For all of the foregoing reasons, we affirm the judgment of the district court.

53

AFFIRMED.

The Honorable Jesse E. Eschbach, Senior Circuit Judge of the United States
Court of Appeals for the Seventh Circuit, is sitting by designation

18 U.S.C. Sec. 1201(a)(1) provides:


Whoever unlawfully seizes, confines, inveigles, decoys, kidnaps, abducts, or
carries away and holds for ransom or reward or otherwise any person, except in
the case of a minor by the parent thereof, when:
(1.) the person is willfully transported in interstate or foreign commerce;
shall be punished by imprisonment for any term of years or for life.

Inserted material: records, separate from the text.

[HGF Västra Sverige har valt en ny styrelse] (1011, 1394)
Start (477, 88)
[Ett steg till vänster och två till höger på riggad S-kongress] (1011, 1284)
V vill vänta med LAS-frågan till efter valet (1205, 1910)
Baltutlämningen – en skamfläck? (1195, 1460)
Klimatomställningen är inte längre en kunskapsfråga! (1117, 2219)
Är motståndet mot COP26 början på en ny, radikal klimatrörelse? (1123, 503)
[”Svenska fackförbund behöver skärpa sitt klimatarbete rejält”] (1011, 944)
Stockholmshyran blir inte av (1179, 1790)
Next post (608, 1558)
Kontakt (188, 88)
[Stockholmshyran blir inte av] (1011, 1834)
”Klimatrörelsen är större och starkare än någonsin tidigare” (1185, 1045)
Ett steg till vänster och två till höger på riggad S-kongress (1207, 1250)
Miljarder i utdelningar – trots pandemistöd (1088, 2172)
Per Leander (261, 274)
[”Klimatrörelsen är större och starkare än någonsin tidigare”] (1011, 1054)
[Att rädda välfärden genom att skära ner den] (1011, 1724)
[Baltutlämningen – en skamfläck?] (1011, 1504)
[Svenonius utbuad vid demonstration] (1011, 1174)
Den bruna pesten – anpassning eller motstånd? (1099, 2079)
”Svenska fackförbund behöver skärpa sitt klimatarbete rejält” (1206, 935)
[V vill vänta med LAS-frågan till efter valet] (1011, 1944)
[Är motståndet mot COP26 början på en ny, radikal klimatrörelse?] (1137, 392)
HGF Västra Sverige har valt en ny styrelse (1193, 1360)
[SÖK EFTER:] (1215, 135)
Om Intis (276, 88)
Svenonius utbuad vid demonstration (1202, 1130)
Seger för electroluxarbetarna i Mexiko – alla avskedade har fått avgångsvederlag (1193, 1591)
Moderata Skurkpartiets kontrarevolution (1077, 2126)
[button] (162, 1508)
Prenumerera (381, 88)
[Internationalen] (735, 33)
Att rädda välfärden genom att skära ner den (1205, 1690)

It is of no consequence that the trial judge stated that there are two essential
elements in this charge, while stating in the earlier charge that there are three
essential elements. The substance of the essential elements that he enumerated
in both instructions was the same

Fed.R.Evid. 412(a) states: "Notwithstanding any other provision of law, in a


criminal case in which a person is accused of rape or of assault with intent to
commit rape, reputation or opinion evidence of the past sexual behavior of an
alleged victim of such rape or assault is not admissible." Three exceptions to
this rule are enumerated in Fed.R.Evid. 412(b). Reputation or opinion evidence
may be introduced if: the evidence is constitutionally required to be admitted;
the evidence is of past sexual behavior with persons other than the accused,
offered by the accused upon the issue of whether the accused was the source of
the injury; or the evidence is of past sexual behavior with the accused which is
offered by the accused to show whether the alleged victim consented to the
purported rape

The same clerk also testified that she observed that the victim's legs were
trembling when she entered the convenience store with the defendant. R 7-178,
7-181

Decisions of the Former Fifth Circuit rendered prior to October 1, 1981 are
binding on this Court. Bonner v. Prichard, 661 F.2d 1206, 1207 (11th Cir.1981)
(en banc)

18 U.S.C. Sec. 1201(a)(1) confers jurisdiction when the kidnapping occurs in


"foreign commerce."

18 U.S.C. Sec. 1201(a)(2) provides jurisdiction when kidnapping is perpetrated


"within the special maritime and territorial jurisdiction of the United States."